2.いじめっ子といじめられっ子~母と娘2~
さゆりさんによると、さゆりさんは八百屋の娘・実可子ちゃんを赤ちゃんの頃から知っているらしい。年の離れた妹のように可愛がっていたのだとか。
「もしかしたら、さゆりちゃんの言うことなら聞いてくれるかもしれませんね」と石川さんは言う。
たしかに、実の姉のように慕う人間の言葉だったら、心に響くかもしれない。
「……そうだといいですけど。冬馬くんの意見も踏まえ、もう少し解決策を考えてみましょう」
結局この日は、話がまとまらないまま解散となった。
――数日後の朝、いつものように喫茶リリィで開店準備をしていた。開店時間となり、外に出て、プレートをひっくり返そうとしていると、なぜかさゆりさんにひき止められた。
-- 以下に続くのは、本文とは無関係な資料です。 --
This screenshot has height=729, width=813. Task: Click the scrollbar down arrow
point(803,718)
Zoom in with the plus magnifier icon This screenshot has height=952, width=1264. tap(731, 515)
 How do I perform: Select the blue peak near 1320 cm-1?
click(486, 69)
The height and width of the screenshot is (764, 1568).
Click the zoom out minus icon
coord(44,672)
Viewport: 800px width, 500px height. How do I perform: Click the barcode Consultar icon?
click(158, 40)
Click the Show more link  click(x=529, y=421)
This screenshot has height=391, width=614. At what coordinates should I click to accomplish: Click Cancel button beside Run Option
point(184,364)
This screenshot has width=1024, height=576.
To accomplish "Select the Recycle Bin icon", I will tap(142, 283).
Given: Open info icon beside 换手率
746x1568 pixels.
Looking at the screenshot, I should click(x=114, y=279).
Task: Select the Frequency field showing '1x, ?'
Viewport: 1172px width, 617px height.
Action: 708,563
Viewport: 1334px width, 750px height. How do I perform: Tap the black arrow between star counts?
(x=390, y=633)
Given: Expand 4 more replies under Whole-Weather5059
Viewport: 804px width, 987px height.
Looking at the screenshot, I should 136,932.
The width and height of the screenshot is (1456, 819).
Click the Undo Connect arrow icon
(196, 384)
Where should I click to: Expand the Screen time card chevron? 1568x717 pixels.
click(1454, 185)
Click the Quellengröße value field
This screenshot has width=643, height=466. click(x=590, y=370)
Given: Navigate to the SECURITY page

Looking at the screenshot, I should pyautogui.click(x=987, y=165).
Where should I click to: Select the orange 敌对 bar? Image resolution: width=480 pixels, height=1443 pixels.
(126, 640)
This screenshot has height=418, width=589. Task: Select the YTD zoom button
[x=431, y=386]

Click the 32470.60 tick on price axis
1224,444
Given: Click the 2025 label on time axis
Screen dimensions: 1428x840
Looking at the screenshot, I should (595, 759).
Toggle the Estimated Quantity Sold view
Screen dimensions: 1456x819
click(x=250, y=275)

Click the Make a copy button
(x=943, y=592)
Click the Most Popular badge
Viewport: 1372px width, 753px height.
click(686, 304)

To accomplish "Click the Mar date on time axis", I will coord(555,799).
「冬馬くん、入り口のプレートはクローズのままにしておいてください」
「え、どうしてですか?」
「今日は……実可子ちゃんをここに呼ぶことになったんです」
「実可子ちゃんって、あの八百屋の?」
さゆりさんは無言で頷いた。
大きくてつぶらな瞳は悲しみに揺れている。
「昨日、鈴木さんが実可子ちゃんのお母さんにいじめのことを話したそうです。白井さんは“娘がいじめたという証拠もないのにおかしなことを言うな”と怒って、口論になってしまったらしくて。それで、実可子ちゃんをここに連れてきて、話を聞き出そうってことになりました。お母さんは、休憩室でこっそり会話を聞くそうです」
「なんか、もめそうな展開になってますけど……大丈夫ですかね。少なくとも鈴木のおっさんはいないほうがいいと思いますね、俺は」
「それが、すごく張り切っちゃっていて。とても”来ないで”なんていえる雰囲気じゃないんですよね……」
温厚で心の広いさゆりさんも、さすがに困った顔をしていた。
さゆりさんを悩ませるなんて、あのくそジジィ許せん。
「まあ、とにかく、こうなった以上うまくやるしかないですよね」
「はい。冬馬くん、なにかあったらフォローよろしくお願いします」
「……できるだけ頑張ります」
俺にできることなんてあるのか? と思いつつもそう答えた。
クローズの状態にしているにもかかわらず、ジジイトリオは今日もモーニングにやってきた。いつもよりも口数が少ないのは、やはりこれからやろうとしていることが関係しているのだろうか。
ジジイトリオが帰っていくと、店内にはさゆりさんと俺の二人だけになった。さゆりさんとじっくり話せるチャンスなのに、あまり話しかける気になれなかった。
「今日は二時頃に実可子ちゃんのお母さんがやってきて、三時ごろに私が実可子ちゃんを連れてきます。その頃にはお三方もいらっしゃると思いますので、私が留守の間はよろしくお願いしますね」
「わかりました」
留守を任せられても、できることはお水とおしぼりを出すくらいだ。いまだにコーヒーの淹れ方や料理の作り方は教わっていない。俺もいつかはさゆりさんのようにサイフォンを使えるようになってみたい、とひそかに思っている。